Northern CA Saltwater

Half Moon Bay: Shore fishers prevail

BY CAPT. DAVID BACON/WON Staff WriterPublished: Mar 04, 2020

HALF MOON BAY — Early week weather was decent, but not enough for Half Moon Bay folks to get the boats out, then over the weekend the weather was snotty. Pillar Point Harbor jetty saw some action by snare casters and hook and bait anglers. Surf fishing was good on local beaches.

AHI SOLE FISH — Mark Ortega from Daily City landed a 16½-inch, 1-pound petrale sole using an Ahi sanddab rig 14 miles west of Pillar Point Harbor in 280 feet of water while fishing aboard the Huli Cat.

At this time of year, it can be difficult to get weather and angler interest to align. Early in the week there were times when boats could get out for crab and ‘dab combos, but there weren’t enough people interested and boats couldn’t run. Then by the weekend when people tend to have time to go out, the weather made it a challenge. Consequently, there were no boats out for the week. Capt. Tom Mattusch on Huli Cat said, “I had to cancel a combo trip due to rough weather. Calm all week, sunny, mild, record temps. The weekend comes and dang it!”

Shore fishing and crabbing was a different story. The jetty at Pillar Point Harbor saw a good amount of action, for wintertime. Some folks stuffed snares with squid, anchovies and home-made or store-bought delicacies, then spent hours casting and slow retrieving for crabs. There were some Dungeness wrapped up in the snares, but the ratio was weighted in favor of red rock crab. People using hooks and baits pulled in a reasonable number of fish including cabezon, rockfish and perch.

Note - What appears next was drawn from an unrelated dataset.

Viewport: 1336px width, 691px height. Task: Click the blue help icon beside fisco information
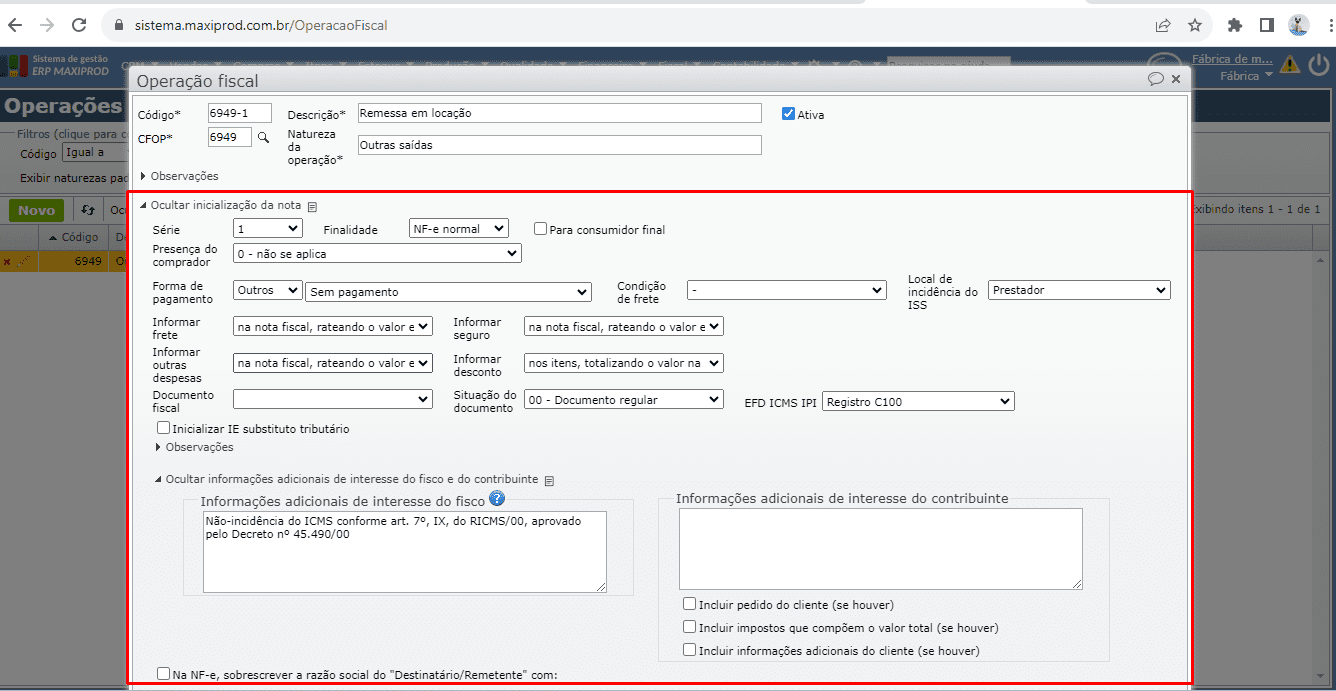(497, 499)
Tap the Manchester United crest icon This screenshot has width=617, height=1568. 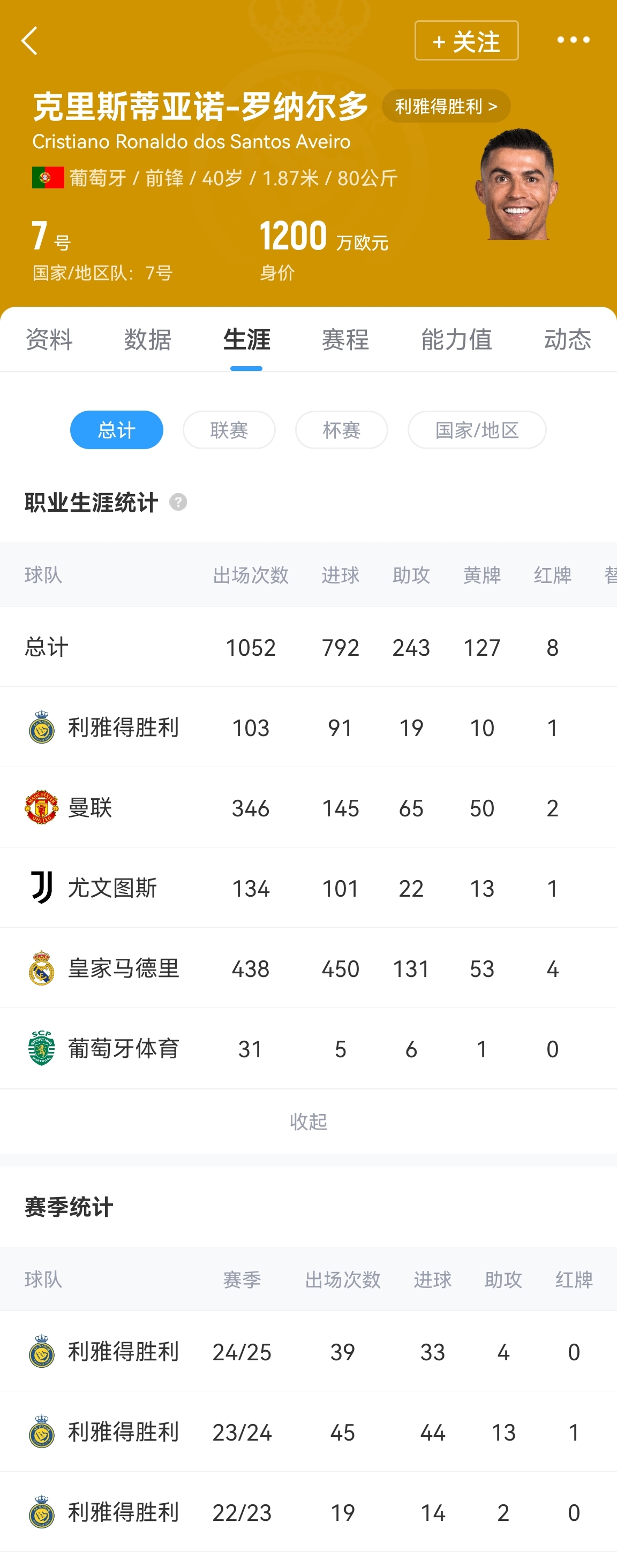(41, 808)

Surf fishing was at times very good for surf perch from Linda Mar all the way up past Mussel Rock. The barred surf perch were going crazy at times, then it was redtail perch, as different schools of fish moved through. Top baits were Gulp! Sandworms and sandcrabs. No word on striped bass catches, but that may change when some real weather moves in with plenty of rain to get the streams flowing into the sea. That gets the bass to foraging more actively.